Last summer a local outfit called TreeFolks sent a representative to talk to the neighborhood association about their NeighborWoods program, which encourages the planting of trees close to streets that will help shade the streets and reduce the Heat Island Effect. In aid of this, they give away sapling trees to residents in neighborhoods and in return, people who receive the trees agree to make sure they are watered on a five-day rotation for two to three years, until the tree is well-established. I thought it sounded like a fine idea, so when the speaker passed out “do you want to participate” forms, I filled one out. Remembering the Tree War, I asked for a medium-sized tree to avoid interfering with the power lines that cross my lot.
About two weeks ago, “my” tree showed up on the front porch: a two-year-old Mexican redbud sapling.

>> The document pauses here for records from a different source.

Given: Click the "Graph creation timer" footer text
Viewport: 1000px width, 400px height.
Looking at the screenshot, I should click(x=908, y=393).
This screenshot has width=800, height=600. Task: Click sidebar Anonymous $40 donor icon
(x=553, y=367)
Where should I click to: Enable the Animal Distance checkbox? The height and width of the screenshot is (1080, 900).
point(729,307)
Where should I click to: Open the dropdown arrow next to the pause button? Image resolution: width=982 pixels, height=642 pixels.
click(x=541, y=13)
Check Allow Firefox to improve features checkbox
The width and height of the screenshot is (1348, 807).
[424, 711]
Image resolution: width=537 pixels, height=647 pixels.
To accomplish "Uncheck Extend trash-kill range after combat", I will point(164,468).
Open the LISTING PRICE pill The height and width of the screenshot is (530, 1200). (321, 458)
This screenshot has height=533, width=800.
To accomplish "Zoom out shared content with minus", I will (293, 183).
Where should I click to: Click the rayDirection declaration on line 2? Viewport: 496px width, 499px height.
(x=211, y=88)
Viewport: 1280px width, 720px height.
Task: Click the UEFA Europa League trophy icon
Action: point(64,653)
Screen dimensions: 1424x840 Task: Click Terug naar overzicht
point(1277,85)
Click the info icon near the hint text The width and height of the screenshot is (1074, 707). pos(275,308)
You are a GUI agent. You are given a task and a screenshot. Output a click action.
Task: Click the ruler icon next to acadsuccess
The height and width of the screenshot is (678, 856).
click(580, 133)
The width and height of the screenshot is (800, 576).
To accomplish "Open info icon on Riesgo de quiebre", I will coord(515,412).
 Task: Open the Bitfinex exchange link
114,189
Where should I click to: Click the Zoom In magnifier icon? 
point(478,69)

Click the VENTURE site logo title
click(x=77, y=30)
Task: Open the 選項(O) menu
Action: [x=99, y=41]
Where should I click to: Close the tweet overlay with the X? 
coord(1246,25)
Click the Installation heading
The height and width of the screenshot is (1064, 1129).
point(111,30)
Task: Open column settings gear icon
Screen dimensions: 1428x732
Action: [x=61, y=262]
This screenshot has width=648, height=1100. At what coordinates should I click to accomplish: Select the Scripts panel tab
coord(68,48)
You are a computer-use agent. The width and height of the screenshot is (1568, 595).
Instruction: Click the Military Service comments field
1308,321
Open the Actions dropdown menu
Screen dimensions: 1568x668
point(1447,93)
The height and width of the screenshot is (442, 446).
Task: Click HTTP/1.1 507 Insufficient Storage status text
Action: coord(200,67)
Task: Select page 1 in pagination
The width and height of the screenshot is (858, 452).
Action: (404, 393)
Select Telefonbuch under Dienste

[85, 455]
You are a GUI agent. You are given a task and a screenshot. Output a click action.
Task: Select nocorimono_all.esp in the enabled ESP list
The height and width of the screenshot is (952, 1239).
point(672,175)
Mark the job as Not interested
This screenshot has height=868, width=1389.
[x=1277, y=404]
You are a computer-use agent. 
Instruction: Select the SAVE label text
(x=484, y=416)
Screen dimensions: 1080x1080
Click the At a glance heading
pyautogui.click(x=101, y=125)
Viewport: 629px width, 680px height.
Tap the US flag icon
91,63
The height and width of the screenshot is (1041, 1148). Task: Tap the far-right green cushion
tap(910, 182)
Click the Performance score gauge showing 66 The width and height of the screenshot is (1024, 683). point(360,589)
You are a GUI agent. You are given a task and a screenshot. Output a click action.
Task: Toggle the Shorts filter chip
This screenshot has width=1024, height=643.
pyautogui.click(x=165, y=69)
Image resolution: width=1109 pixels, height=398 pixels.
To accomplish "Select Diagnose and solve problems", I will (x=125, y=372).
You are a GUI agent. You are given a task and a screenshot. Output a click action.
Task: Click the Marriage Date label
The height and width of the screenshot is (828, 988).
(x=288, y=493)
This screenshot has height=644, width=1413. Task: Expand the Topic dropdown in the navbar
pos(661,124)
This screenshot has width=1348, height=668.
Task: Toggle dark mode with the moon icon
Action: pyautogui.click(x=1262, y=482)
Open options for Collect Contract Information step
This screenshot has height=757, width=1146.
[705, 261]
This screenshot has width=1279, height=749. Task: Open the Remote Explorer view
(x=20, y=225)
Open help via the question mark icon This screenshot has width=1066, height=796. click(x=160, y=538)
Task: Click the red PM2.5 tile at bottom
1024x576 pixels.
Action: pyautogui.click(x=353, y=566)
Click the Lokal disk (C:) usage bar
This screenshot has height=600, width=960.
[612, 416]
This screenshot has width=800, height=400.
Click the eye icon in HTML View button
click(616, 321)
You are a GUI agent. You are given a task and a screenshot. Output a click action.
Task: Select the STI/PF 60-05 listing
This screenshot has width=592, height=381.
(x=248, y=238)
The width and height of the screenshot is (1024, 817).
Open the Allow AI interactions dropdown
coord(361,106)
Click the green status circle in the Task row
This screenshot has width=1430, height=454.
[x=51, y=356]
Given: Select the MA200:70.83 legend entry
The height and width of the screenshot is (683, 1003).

Redbuds tend to top out at ten to fifteen feet here, although some Eastern varieties can grow as tall as forty feet if suitably watered. It sat around on our porch for several days while we debated just where to plant it. The tree was to be no closer than eight feet from the curb, at least five feet from power or water lines, or forty feet from the corner. On our lot, that ain’t happening. There is no available spot meeting all those requirements. In the end, we planted it as an understory beneath the black walnut on Avenue H, within the street and utility distances but only half the recommended distance from the corner. We inadvertently picked a good location for it, as I later discovered; redbuds like morning sun and afternoon shade, which it should get until it’s established, by which time we’ll probably have to have the walnut taken out anyhow.
This morning I set a root-watering spike in the yard and went away, leaving it to soak the clay soil into malleability, and just now L did the digging and setting. We left it again with the watering spike on it (which I’d better go turn off; it’s probably run long enough). I’ll have to find mulch and compost to put on it to keep all the water from going away so quickly.
The green pressure exerts a Henry upon the Western clock. Fnord.